Exactly as given, transcribe each entry that follows.

(Stored items)
· · · · · · ·

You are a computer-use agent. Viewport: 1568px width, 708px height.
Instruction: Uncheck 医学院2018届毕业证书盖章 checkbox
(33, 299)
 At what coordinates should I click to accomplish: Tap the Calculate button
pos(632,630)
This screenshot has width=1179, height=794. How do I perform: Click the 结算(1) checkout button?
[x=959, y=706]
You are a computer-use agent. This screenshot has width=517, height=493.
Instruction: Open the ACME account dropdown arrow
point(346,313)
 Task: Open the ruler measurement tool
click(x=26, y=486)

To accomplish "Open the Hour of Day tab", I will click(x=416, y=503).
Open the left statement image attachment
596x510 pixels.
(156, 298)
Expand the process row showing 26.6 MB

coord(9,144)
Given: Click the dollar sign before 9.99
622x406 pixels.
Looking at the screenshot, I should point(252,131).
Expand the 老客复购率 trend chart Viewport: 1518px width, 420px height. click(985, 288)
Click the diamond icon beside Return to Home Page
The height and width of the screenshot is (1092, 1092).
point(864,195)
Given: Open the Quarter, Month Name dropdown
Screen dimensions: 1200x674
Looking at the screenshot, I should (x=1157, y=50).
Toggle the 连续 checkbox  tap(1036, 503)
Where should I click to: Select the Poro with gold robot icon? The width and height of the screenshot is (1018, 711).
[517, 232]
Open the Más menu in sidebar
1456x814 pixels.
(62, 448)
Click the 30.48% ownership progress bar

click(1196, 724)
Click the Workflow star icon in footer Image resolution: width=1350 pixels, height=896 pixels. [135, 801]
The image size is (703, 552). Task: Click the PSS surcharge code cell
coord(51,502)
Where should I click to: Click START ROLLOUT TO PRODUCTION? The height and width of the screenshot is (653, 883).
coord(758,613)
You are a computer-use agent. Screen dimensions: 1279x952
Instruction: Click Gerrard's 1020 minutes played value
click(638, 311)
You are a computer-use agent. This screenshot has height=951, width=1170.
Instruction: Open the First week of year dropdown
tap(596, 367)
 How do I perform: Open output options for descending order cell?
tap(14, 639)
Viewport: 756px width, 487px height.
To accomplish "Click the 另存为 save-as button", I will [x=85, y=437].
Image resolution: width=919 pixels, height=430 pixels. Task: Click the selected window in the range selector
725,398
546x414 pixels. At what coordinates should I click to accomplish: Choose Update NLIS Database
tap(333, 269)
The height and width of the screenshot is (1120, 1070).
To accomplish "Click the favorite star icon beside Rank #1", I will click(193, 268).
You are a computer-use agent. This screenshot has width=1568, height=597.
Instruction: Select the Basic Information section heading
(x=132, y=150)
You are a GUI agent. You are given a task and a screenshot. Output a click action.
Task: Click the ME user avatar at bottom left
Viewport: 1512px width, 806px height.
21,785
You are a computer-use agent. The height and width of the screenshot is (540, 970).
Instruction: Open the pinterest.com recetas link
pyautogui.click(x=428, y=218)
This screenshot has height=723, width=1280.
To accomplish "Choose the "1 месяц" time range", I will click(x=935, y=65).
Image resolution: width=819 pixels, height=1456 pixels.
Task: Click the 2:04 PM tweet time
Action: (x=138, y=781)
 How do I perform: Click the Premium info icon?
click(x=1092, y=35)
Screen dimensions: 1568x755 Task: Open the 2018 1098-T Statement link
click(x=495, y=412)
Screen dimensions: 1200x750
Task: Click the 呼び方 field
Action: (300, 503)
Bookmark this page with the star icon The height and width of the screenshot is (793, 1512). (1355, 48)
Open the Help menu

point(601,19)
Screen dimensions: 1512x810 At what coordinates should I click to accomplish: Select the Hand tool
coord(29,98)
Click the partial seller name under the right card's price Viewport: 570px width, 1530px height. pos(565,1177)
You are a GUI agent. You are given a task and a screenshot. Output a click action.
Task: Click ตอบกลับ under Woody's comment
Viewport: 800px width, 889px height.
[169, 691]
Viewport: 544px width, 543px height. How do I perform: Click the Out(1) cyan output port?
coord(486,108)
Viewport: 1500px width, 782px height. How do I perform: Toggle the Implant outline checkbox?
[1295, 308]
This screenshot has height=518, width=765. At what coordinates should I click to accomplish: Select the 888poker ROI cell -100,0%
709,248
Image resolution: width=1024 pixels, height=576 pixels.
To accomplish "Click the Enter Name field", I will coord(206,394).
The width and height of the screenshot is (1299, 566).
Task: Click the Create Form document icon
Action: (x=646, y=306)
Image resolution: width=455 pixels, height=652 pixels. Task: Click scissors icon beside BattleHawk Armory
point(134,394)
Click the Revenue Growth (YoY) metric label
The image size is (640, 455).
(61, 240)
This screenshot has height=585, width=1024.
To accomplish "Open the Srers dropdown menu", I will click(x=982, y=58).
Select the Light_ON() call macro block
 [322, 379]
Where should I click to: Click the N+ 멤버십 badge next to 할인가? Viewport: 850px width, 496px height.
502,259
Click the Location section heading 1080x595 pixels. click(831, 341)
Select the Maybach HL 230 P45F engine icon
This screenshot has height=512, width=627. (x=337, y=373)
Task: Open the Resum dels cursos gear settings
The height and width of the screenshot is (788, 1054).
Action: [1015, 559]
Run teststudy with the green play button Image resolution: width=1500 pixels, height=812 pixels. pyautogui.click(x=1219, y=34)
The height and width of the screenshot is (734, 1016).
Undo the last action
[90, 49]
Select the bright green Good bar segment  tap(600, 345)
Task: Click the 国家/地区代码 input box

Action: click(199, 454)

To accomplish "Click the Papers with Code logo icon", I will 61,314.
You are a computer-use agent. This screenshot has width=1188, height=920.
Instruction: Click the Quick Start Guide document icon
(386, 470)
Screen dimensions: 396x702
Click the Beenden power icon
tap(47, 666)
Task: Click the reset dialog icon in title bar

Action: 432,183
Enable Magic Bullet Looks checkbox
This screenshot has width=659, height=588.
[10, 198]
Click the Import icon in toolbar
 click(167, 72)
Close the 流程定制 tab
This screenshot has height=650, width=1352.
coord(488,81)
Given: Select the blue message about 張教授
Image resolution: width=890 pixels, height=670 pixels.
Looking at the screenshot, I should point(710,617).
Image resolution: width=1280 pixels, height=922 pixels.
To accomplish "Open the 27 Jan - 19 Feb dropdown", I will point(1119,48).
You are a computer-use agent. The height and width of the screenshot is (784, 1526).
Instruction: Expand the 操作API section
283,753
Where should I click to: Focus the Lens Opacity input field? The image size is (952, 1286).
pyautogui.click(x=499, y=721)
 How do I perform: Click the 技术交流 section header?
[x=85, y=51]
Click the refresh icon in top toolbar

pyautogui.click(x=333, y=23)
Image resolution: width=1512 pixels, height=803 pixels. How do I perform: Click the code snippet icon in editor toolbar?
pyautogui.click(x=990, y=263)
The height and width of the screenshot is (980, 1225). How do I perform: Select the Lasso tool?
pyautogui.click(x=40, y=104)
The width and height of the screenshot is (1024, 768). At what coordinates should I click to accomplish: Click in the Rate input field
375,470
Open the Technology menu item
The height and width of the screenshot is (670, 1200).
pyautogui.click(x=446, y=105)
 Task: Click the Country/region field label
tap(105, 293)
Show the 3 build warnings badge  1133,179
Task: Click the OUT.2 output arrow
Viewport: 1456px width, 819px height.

· · · · · · ·

Response area >>
You are a computer-use agent. Viewport: 1568px width, 708px height.
Instruction: Uncheck 医学院2018届毕业证书盖章 checkbox
(33, 299)
 At what coordinates should I click to accomplish: Tap the Calculate button
pos(632,630)
This screenshot has width=1179, height=794. How do I perform: Click the 结算(1) checkout button?
[x=959, y=706]
You are a computer-use agent. This screenshot has width=517, height=493.
Instruction: Open the ACME account dropdown arrow
point(346,313)
 Task: Open the ruler measurement tool
click(x=26, y=486)

To accomplish "Open the Hour of Day tab", I will click(x=416, y=503).
Open the left statement image attachment
596x510 pixels.
(156, 298)
Expand the process row showing 26.6 MB

coord(9,144)
Given: Click the dollar sign before 9.99
622x406 pixels.
Looking at the screenshot, I should point(252,131).
Expand the 老客复购率 trend chart Viewport: 1518px width, 420px height. click(985, 288)
Click the diamond icon beside Return to Home Page
The height and width of the screenshot is (1092, 1092).
point(864,195)
Given: Open the Quarter, Month Name dropdown
Screen dimensions: 1200x674
Looking at the screenshot, I should (x=1157, y=50).
Toggle the 连续 checkbox  tap(1036, 503)
Where should I click to: Select the Poro with gold robot icon? The width and height of the screenshot is (1018, 711).
[517, 232]
Open the Más menu in sidebar
1456x814 pixels.
(62, 448)
Click the 30.48% ownership progress bar

click(1196, 724)
Click the Workflow star icon in footer Image resolution: width=1350 pixels, height=896 pixels. [135, 801]
The image size is (703, 552). Task: Click the PSS surcharge code cell
coord(51,502)
Where should I click to: Click START ROLLOUT TO PRODUCTION? The height and width of the screenshot is (653, 883).
coord(758,613)
You are a computer-use agent. Screen dimensions: 1279x952
Instruction: Click Gerrard's 1020 minutes played value
click(638, 311)
You are a computer-use agent. This screenshot has height=951, width=1170.
Instruction: Open the First week of year dropdown
tap(596, 367)
 How do I perform: Open output options for descending order cell?
tap(14, 639)
Viewport: 756px width, 487px height.
To accomplish "Click the 另存为 save-as button", I will [x=85, y=437].
Image resolution: width=919 pixels, height=430 pixels. Task: Click the selected window in the range selector
725,398
546x414 pixels. At what coordinates should I click to accomplish: Choose Update NLIS Database
tap(333, 269)
The height and width of the screenshot is (1120, 1070).
To accomplish "Click the favorite star icon beside Rank #1", I will click(193, 268).
You are a computer-use agent. This screenshot has width=1568, height=597.
Instruction: Select the Basic Information section heading
(x=132, y=150)
You are a GUI agent. You are given a task and a screenshot. Output a click action.
Task: Click the ME user avatar at bottom left
Viewport: 1512px width, 806px height.
21,785
You are a computer-use agent. The height and width of the screenshot is (540, 970).
Instruction: Open the pinterest.com recetas link
pyautogui.click(x=428, y=218)
This screenshot has height=723, width=1280.
To accomplish "Choose the "1 месяц" time range", I will click(x=935, y=65).
Image resolution: width=819 pixels, height=1456 pixels.
Task: Click the 2:04 PM tweet time
Action: (x=138, y=781)
 How do I perform: Click the Premium info icon?
click(x=1092, y=35)
Screen dimensions: 1568x755 Task: Open the 2018 1098-T Statement link
click(x=495, y=412)
Screen dimensions: 1200x750
Task: Click the 呼び方 field
Action: (300, 503)
Bookmark this page with the star icon The height and width of the screenshot is (793, 1512). (1355, 48)
Open the Help menu

point(601,19)
Screen dimensions: 1512x810 At what coordinates should I click to accomplish: Select the Hand tool
coord(29,98)
Click the partial seller name under the right card's price Viewport: 570px width, 1530px height. pos(565,1177)
You are a GUI agent. You are given a task and a screenshot. Output a click action.
Task: Click ตอบกลับ under Woody's comment
Viewport: 800px width, 889px height.
[169, 691]
Viewport: 544px width, 543px height. How do I perform: Click the Out(1) cyan output port?
coord(486,108)
Viewport: 1500px width, 782px height. How do I perform: Toggle the Implant outline checkbox?
[1295, 308]
This screenshot has height=518, width=765. At what coordinates should I click to accomplish: Select the 888poker ROI cell -100,0%
709,248
Image resolution: width=1024 pixels, height=576 pixels.
To accomplish "Click the Enter Name field", I will coord(206,394).
The width and height of the screenshot is (1299, 566).
Task: Click the Create Form document icon
Action: (x=646, y=306)
Image resolution: width=455 pixels, height=652 pixels. Task: Click scissors icon beside BattleHawk Armory
point(134,394)
Click the Revenue Growth (YoY) metric label
The image size is (640, 455).
(61, 240)
This screenshot has height=585, width=1024.
To accomplish "Open the Srers dropdown menu", I will click(x=982, y=58).
Select the Light_ON() call macro block
 [322, 379]
Where should I click to: Click the N+ 멤버십 badge next to 할인가? Viewport: 850px width, 496px height.
502,259
Click the Location section heading 1080x595 pixels. click(831, 341)
Select the Maybach HL 230 P45F engine icon
This screenshot has height=512, width=627. (x=337, y=373)
Task: Open the Resum dels cursos gear settings
The height and width of the screenshot is (788, 1054).
Action: [1015, 559]
Run teststudy with the green play button Image resolution: width=1500 pixels, height=812 pixels. pyautogui.click(x=1219, y=34)
The height and width of the screenshot is (734, 1016).
Undo the last action
[90, 49]
Select the bright green Good bar segment  tap(600, 345)
Task: Click the 国家/地区代码 input box

Action: click(199, 454)

To accomplish "Click the Papers with Code logo icon", I will 61,314.
You are a computer-use agent. This screenshot has width=1188, height=920.
Instruction: Click the Quick Start Guide document icon
(386, 470)
Screen dimensions: 396x702
Click the Beenden power icon
tap(47, 666)
Task: Click the reset dialog icon in title bar

Action: 432,183
Enable Magic Bullet Looks checkbox
This screenshot has width=659, height=588.
[10, 198]
Click the Import icon in toolbar
 click(167, 72)
Close the 流程定制 tab
This screenshot has height=650, width=1352.
coord(488,81)
Given: Select the blue message about 張教授
Image resolution: width=890 pixels, height=670 pixels.
Looking at the screenshot, I should point(710,617).
Image resolution: width=1280 pixels, height=922 pixels.
To accomplish "Open the 27 Jan - 19 Feb dropdown", I will point(1119,48).
You are a computer-use agent. The height and width of the screenshot is (784, 1526).
Instruction: Expand the 操作API section
283,753
Where should I click to: Focus the Lens Opacity input field? The image size is (952, 1286).
pyautogui.click(x=499, y=721)
 How do I perform: Click the 技术交流 section header?
[x=85, y=51]
Click the refresh icon in top toolbar

pyautogui.click(x=333, y=23)
Image resolution: width=1512 pixels, height=803 pixels. How do I perform: Click the code snippet icon in editor toolbar?
pyautogui.click(x=990, y=263)
The height and width of the screenshot is (980, 1225). How do I perform: Select the Lasso tool?
pyautogui.click(x=40, y=104)
The width and height of the screenshot is (1024, 768). At what coordinates should I click to accomplish: Click in the Rate input field
375,470
Open the Technology menu item
The height and width of the screenshot is (670, 1200).
pyautogui.click(x=446, y=105)
 Task: Click the Country/region field label
tap(105, 293)
Show the 3 build warnings badge  1133,179
Task: Click the OUT.2 output arrow
Viewport: 1456px width, 819px height.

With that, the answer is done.